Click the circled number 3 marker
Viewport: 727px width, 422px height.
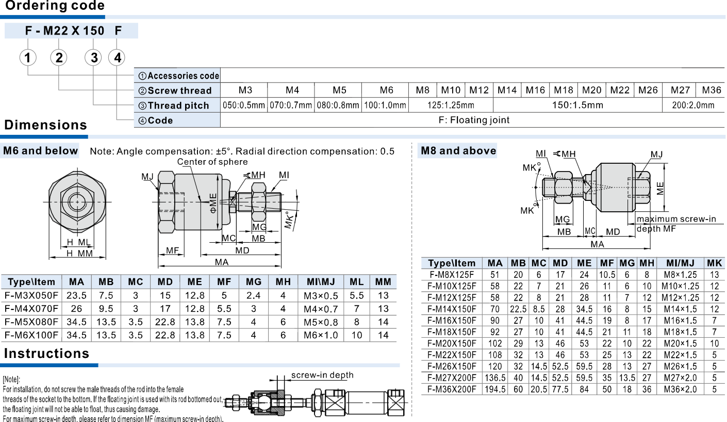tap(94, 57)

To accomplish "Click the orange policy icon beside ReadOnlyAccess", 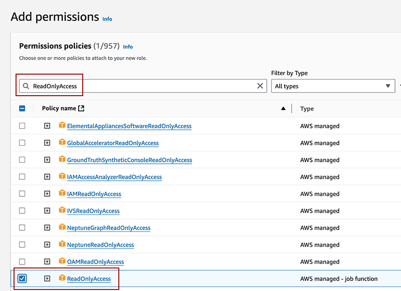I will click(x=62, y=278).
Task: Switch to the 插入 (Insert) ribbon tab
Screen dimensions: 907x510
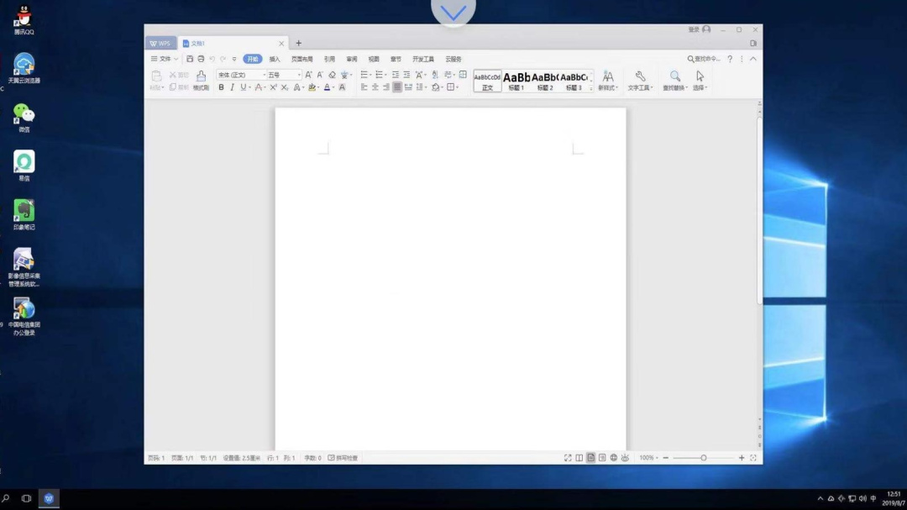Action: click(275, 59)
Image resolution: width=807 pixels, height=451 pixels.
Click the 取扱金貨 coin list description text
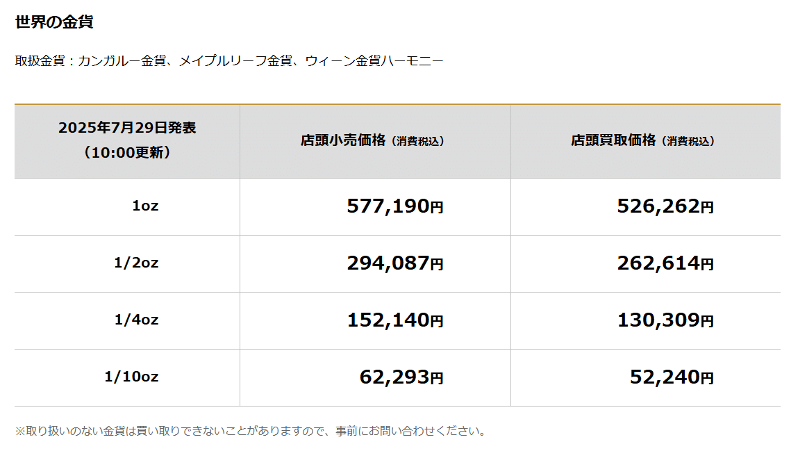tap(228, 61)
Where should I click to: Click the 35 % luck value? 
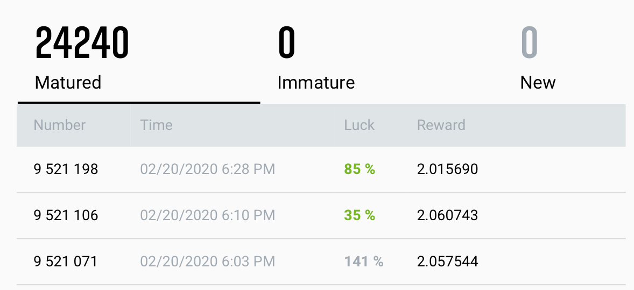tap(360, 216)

☆ ☆ ☆ ☆ ☆ ☆ ☆

- What is required:
From the line that contains "Click the 取扱金貨 coin list description text" to the last line of the data above, inclusive, transcribe every line exactly and only those lines, omitting pictures.

- Result of the task:
Click the 取扱金貨 coin list description text
tap(228, 61)
Where should I click to: Click the 35 % luck value? 
tap(360, 216)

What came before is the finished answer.